# [Petunjuk Tugas]
• a. Ringkaslah dalam bentuk daftar paragraf dari teks tentang kebenaran yang diawali dengan kata "Sulit untuk mengatakan", dengan tetap mempertahankan fakta-fakta utamanya.
• b. Tentukan apakah setiap pernyataan berikut sesuai dengan teks tentang kebenaran. Jawablah ya atau tidak, lalu kutip dengan tepat kata-kata teks yang menjadi dasarnya.
(i) Teks menyatakan bahwa ketiga teori kebenaran itu jelas saling bertentangan.
(ii) Menurut teks, definisi baru dapat operasional jika didukung oleh kekuasaan.
(iii) Teks menyatakan bahwa proses berpikir boleh berhenti setelah suatu hal tampak pantas untuk diyakini.
• c. Lanjutkan teks tentang kebenaran dan pengetahuan, mulai setelah kalimat terakhirnya.

# [Teks yang Diberikan]
Kritik: betapa kabur
dan samarnya pengertian berguna (usefull) itu.
TANGGAPAN
Sulit
untuk mengatakan apakah ketiga teori tentang kebenaran tersebut diatas adalah
bertentangan atau saling melengkapi. Namun yang pasti, seharusnya kebenaran
tidaklah menjadi klaim salah satu golongan saja. Sebagaimana Harold H.
Titus mengatakan "The way of knowledge may be many
rather then one ". Proses berfikir tidak boleh berhenti pada satu
hal yang kelihatannya sudah pantas untuk diyakini, karena ketika keyakinan akan
suatu obyek mulai tumbuh, maka seiring dengan itu proses berfikir tentang obyek
tersebutpun akan berhenti. Keyakinan adalah penjara kebebasan berfikir, dan
tulisan inipun dibuat agar pembaca terus berfikir.
Marxis, dalam sebuah
penjelasannya mengungkapkan "apabila sensasi kita, persepsi kita, konsep
dan teori kita bersesuaian dengan realitas obyektif, apabila itu semua
mencerminkannya dengan cermat, maka kita katakan semua itu benar; pernyataan,
putusan dan teori yang benar kita sebut kebenaran".
KESIMPULAN
Pendapat siapa yang benar? Pernyataan siapa yang benar?
Misal, definisi terorisme dan penerapnnya sangat sarat muatan politis. Kamus
dan Ensiklopedi berbahasa Inggris sebagai produk pabrik ilmu pengetahuan Barat
dapat dengan mudah mendikte pemikiran para pembaca yang tidak kritis untuk
mengambil kesimpulan bahwa serangan militer Israel terhadap rakyat Palestina,
misalnya, tidak dapat dikategorikan ke dalam teroris. Definisi itu baru dapat
operasional jika didukung oleh kekuasaan. Siapa yang mempunyai pengetahuan akan
memegang kekuasaan, siapa yang berkuasa dapat memproduk pengetahuan.

# [Data yang Disediakan]
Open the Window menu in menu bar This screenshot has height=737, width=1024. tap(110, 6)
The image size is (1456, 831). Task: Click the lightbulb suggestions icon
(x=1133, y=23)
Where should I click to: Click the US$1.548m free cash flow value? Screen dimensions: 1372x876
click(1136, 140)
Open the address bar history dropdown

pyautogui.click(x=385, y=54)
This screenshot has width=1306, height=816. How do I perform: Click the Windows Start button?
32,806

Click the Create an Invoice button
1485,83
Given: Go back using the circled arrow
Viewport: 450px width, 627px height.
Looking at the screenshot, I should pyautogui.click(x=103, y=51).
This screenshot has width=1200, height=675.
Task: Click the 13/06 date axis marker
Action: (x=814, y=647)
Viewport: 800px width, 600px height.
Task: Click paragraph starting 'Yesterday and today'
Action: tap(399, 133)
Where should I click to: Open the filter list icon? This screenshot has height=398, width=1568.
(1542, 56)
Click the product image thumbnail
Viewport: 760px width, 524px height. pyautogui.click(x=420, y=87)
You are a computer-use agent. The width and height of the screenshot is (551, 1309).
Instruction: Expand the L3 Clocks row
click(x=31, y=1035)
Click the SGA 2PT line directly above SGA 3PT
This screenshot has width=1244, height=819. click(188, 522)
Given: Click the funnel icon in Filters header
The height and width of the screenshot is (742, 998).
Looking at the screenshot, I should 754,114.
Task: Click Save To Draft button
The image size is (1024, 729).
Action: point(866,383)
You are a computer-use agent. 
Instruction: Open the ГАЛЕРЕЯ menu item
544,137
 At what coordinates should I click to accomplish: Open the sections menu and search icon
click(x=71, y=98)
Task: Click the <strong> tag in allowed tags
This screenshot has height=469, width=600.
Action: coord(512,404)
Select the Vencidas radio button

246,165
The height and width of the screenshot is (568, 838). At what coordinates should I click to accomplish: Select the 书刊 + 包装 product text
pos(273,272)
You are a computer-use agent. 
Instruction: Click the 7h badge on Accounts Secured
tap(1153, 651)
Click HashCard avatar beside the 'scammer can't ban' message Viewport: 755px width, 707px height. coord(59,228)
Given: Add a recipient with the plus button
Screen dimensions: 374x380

# [Jawaban Tugas]
• a.
- Sulit ditentukan apakah ketiga teori kebenaran tersebut saling bertentangan atau saling melengkapi.
- Kebenaran semestinya tidak diklaim oleh satu golongan saja. Harold H. Titus menyatakan bahwa jalan menuju pengetahuan bisa lebih dari satu.
- Proses berpikir tidak boleh berhenti pada hal yang tampak layak diyakini. Ketika keyakinan terhadap suatu obyek tumbuh, pemikiran tentang obyek itu ikut berhenti.
- Keyakinan adalah penjara kebebasan berpikir. Tulisan ini dibuat agar pembaca terus berpikir.

• b.
(i) Tidak: "Sulit untuk mengatakan apakah ketiga teori tentang kebenaran tersebut diatas adalah bertentangan atau saling melengkapi."
(ii) Ya: "Definisi itu baru dapat operasional jika didukung oleh kekuasaan."
(iii) Tidak: "Proses berfikir tidak boleh berhenti pada satu hal yang kelihatannya sudah pantas untuk diyakini"

• c.
“Pengetahuan adalah kekuasaan”, ujar Francis Bacon, bapak ilmu pengetahuan
modern.
Harus
ada kesamaan dalam menilai kebenaran suatu pemikiran. Kriteria kebenaran yang
harus disepakati adalah; sebelum
melangkah lebih jauh kita artikan dulu apa itu kebenaran. Kebenaran dalah
kesesuaian objek dengan realita atau kesesuaian objek dengan pengetahuan parameter kebenaran
1. Kebenaran
bersifat universal
Kebenaran
suatu pemikiran harus bernilai universal, artinya berlaku untuk kapanpun dan
dimanapun. Jika tidak demikian maka peserta diskusi yang tempat dan waktu
mendapatkan pengetahuan baru tersebut berbeda tidak dapat menerima kebenaran
tersebut.
2. Kebenaran
bersifat mutlak
Tanpa
pandangan tersebut, maka diskusi akan sis-sia. Apapun pengetahuan baru yang ada
dalam sebuah diskusi tidak dapat diterima sebagai kebenaran. Sehingga semua
perkataan yang dikemukakan dalam sebuah diskusi tidak berbeda dengan
kebohongan, ketidakwarasan dan omong kosong.
3. Kebenaran
bersifat manusiawi
Artinya
bahwa pengetahuan yang disampaikan secara alamiah dapat diterima atau
dimengerti oleh manusia. Tak perlu ada rekayasa seperti melalui bujukan,
paksaan atau paksaan. Jika ada rekayasa seperti itu maka perlu dipertanyakan
kebenarannya. Kebenaran akan diterima jika hal itu memang sebuah kebenaran,
diakui secara lisan atau tidak.
4. Kebenaran
bersifat argumentatif
Dalam
sebuah diskusi, pembuktian terhadap kebenaran sebuah pendapat atau pengetahuan
baru harus dimiliki. Argumentasi digunakan untuk menjelaskan proses mendapatkan
pengetahuan baru tersebut sehingga orang lain dapat menilai kebenarannya dari
proses tersebut.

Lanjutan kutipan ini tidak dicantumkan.